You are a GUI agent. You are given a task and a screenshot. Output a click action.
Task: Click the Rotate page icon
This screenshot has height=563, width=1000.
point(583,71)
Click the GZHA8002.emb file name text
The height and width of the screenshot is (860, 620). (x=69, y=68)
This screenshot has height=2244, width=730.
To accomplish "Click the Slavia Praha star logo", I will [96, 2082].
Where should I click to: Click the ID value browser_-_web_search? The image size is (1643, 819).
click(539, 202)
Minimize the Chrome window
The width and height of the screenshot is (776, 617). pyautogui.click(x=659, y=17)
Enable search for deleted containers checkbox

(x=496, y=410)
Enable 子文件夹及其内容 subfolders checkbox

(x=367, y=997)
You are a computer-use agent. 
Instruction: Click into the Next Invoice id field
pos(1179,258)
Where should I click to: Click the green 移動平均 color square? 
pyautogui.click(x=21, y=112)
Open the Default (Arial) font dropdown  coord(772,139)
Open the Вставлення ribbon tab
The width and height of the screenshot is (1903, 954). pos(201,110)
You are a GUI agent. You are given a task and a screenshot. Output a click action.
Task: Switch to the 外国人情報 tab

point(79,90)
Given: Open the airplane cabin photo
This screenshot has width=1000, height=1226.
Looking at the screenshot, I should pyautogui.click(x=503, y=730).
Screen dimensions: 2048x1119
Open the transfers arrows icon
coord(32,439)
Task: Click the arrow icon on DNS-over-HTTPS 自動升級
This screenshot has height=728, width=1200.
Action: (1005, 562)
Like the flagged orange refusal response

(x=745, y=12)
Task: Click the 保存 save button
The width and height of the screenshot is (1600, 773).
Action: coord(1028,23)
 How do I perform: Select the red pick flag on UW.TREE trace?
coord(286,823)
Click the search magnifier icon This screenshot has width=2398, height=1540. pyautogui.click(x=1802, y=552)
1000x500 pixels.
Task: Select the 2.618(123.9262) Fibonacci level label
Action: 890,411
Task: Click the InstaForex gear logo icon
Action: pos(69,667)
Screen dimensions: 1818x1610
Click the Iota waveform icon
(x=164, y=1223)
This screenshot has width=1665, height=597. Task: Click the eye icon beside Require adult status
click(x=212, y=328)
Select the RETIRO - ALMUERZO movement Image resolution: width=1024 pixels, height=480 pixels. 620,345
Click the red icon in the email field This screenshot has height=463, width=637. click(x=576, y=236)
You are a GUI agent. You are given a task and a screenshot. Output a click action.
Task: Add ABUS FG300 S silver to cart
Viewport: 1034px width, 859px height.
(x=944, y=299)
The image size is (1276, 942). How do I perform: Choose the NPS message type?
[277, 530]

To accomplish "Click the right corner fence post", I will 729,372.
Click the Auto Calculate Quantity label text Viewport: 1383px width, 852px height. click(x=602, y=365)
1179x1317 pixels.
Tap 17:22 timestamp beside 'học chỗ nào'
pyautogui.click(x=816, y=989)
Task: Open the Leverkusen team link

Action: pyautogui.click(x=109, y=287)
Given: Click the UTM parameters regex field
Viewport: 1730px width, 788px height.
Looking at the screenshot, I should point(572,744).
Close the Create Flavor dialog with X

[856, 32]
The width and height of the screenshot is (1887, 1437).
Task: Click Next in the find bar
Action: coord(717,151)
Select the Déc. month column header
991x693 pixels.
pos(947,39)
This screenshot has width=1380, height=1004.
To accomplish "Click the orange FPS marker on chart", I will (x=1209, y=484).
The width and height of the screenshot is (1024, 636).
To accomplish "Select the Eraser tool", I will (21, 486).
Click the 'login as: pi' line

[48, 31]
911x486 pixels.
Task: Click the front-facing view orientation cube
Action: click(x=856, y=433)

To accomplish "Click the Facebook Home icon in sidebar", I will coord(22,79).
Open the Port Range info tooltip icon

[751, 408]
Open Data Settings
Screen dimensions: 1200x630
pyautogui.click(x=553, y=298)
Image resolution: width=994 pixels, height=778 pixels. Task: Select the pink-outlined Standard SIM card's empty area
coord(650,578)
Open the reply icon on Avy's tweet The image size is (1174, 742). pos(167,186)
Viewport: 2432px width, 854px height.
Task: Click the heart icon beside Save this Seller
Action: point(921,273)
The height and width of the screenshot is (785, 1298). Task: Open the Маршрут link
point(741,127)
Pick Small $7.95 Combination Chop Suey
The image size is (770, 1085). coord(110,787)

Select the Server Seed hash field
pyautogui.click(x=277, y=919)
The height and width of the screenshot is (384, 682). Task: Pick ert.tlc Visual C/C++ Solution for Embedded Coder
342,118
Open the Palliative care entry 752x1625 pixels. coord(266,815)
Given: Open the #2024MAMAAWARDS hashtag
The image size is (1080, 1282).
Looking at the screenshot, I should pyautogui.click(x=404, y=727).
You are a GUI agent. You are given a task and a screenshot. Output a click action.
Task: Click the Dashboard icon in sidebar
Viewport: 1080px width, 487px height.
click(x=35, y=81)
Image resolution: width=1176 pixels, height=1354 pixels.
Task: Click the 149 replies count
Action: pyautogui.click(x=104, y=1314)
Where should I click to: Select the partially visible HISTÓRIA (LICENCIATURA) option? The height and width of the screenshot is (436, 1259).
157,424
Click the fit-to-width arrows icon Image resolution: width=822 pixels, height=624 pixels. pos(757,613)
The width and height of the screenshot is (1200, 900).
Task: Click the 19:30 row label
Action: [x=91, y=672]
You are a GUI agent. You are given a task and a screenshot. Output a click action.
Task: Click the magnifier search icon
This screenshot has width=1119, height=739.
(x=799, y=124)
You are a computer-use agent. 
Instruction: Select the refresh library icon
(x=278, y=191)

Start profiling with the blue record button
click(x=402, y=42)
________________
### Task goal
Transcribe the data above completely and exactly.

### Reply to the task
You are a GUI agent. You are given a task and a screenshot. Output a click action.
Task: Click the Rotate page icon
This screenshot has height=563, width=1000.
point(583,71)
Click the GZHA8002.emb file name text
The height and width of the screenshot is (860, 620). (x=69, y=68)
This screenshot has height=2244, width=730.
To accomplish "Click the Slavia Praha star logo", I will [96, 2082].
Where should I click to: Click the ID value browser_-_web_search? The image size is (1643, 819).
click(539, 202)
Minimize the Chrome window
The width and height of the screenshot is (776, 617). pyautogui.click(x=659, y=17)
Enable search for deleted containers checkbox

(x=496, y=410)
Enable 子文件夹及其内容 subfolders checkbox

(x=367, y=997)
You are a computer-use agent. 
Instruction: Click into the Next Invoice id field
pos(1179,258)
Where should I click to: Click the green 移動平均 color square? 
pyautogui.click(x=21, y=112)
Open the Default (Arial) font dropdown  coord(772,139)
Open the Вставлення ribbon tab
The width and height of the screenshot is (1903, 954). pos(201,110)
You are a GUI agent. You are given a task and a screenshot. Output a click action.
Task: Switch to the 外国人情報 tab

point(79,90)
Given: Open the airplane cabin photo
This screenshot has width=1000, height=1226.
Looking at the screenshot, I should pyautogui.click(x=503, y=730).
Screen dimensions: 2048x1119
Open the transfers arrows icon
coord(32,439)
Task: Click the arrow icon on DNS-over-HTTPS 自動升級
This screenshot has height=728, width=1200.
Action: (1005, 562)
Like the flagged orange refusal response

(x=745, y=12)
Task: Click the 保存 save button
The width and height of the screenshot is (1600, 773).
Action: coord(1028,23)
 How do I perform: Select the red pick flag on UW.TREE trace?
coord(286,823)
Click the search magnifier icon This screenshot has width=2398, height=1540. pyautogui.click(x=1802, y=552)
1000x500 pixels.
Task: Select the 2.618(123.9262) Fibonacci level label
Action: 890,411
Task: Click the InstaForex gear logo icon
Action: pos(69,667)
Screen dimensions: 1818x1610
Click the Iota waveform icon
(x=164, y=1223)
This screenshot has width=1665, height=597. Task: Click the eye icon beside Require adult status
click(x=212, y=328)
Select the RETIRO - ALMUERZO movement Image resolution: width=1024 pixels, height=480 pixels. 620,345
Click the red icon in the email field This screenshot has height=463, width=637. click(x=576, y=236)
You are a GUI agent. You are given a task and a screenshot. Output a click action.
Task: Add ABUS FG300 S silver to cart
Viewport: 1034px width, 859px height.
(x=944, y=299)
The image size is (1276, 942). How do I perform: Choose the NPS message type?
[277, 530]

To accomplish "Click the right corner fence post", I will 729,372.
Click the Auto Calculate Quantity label text Viewport: 1383px width, 852px height. click(x=602, y=365)
1179x1317 pixels.
Tap 17:22 timestamp beside 'học chỗ nào'
pyautogui.click(x=816, y=989)
Task: Open the Leverkusen team link

Action: pyautogui.click(x=109, y=287)
Given: Click the UTM parameters regex field
Viewport: 1730px width, 788px height.
Looking at the screenshot, I should point(572,744).
Close the Create Flavor dialog with X

[856, 32]
The width and height of the screenshot is (1887, 1437).
Task: Click Next in the find bar
Action: coord(717,151)
Select the Déc. month column header
991x693 pixels.
pos(947,39)
This screenshot has width=1380, height=1004.
To accomplish "Click the orange FPS marker on chart", I will (x=1209, y=484).
The width and height of the screenshot is (1024, 636).
To accomplish "Select the Eraser tool", I will (21, 486).
Click the 'login as: pi' line

[48, 31]
911x486 pixels.
Task: Click the front-facing view orientation cube
Action: click(x=856, y=433)

To accomplish "Click the Facebook Home icon in sidebar", I will coord(22,79).
Open the Port Range info tooltip icon

[751, 408]
Open Data Settings
Screen dimensions: 1200x630
pyautogui.click(x=553, y=298)
Image resolution: width=994 pixels, height=778 pixels. Task: Select the pink-outlined Standard SIM card's empty area
coord(650,578)
Open the reply icon on Avy's tweet The image size is (1174, 742). pos(167,186)
Viewport: 2432px width, 854px height.
Task: Click the heart icon beside Save this Seller
Action: point(921,273)
The height and width of the screenshot is (785, 1298). Task: Open the Маршрут link
point(741,127)
Pick Small $7.95 Combination Chop Suey
The image size is (770, 1085). coord(110,787)

Select the Server Seed hash field
pyautogui.click(x=277, y=919)
The height and width of the screenshot is (384, 682). Task: Pick ert.tlc Visual C/C++ Solution for Embedded Coder
342,118
Open the Palliative care entry 752x1625 pixels. coord(266,815)
Given: Open the #2024MAMAAWARDS hashtag
The image size is (1080, 1282).
Looking at the screenshot, I should pyautogui.click(x=404, y=727).
You are a GUI agent. You are given a task and a screenshot. Output a click action.
Task: Click the Dashboard icon in sidebar
Viewport: 1080px width, 487px height.
click(x=35, y=81)
Image resolution: width=1176 pixels, height=1354 pixels.
Task: Click the 149 replies count
Action: pyautogui.click(x=104, y=1314)
Where should I click to: Select the partially visible HISTÓRIA (LICENCIATURA) option? The height and width of the screenshot is (436, 1259).
157,424
Click the fit-to-width arrows icon Image resolution: width=822 pixels, height=624 pixels. pos(757,613)
The width and height of the screenshot is (1200, 900).
Task: Click the 19:30 row label
Action: [x=91, y=672]
You are a GUI agent. You are given a task and a screenshot. Output a click action.
Task: Click the magnifier search icon
This screenshot has width=1119, height=739.
(x=799, y=124)
You are a computer-use agent. 
Instruction: Select the refresh library icon
(x=278, y=191)

Start profiling with the blue record button
click(x=402, y=42)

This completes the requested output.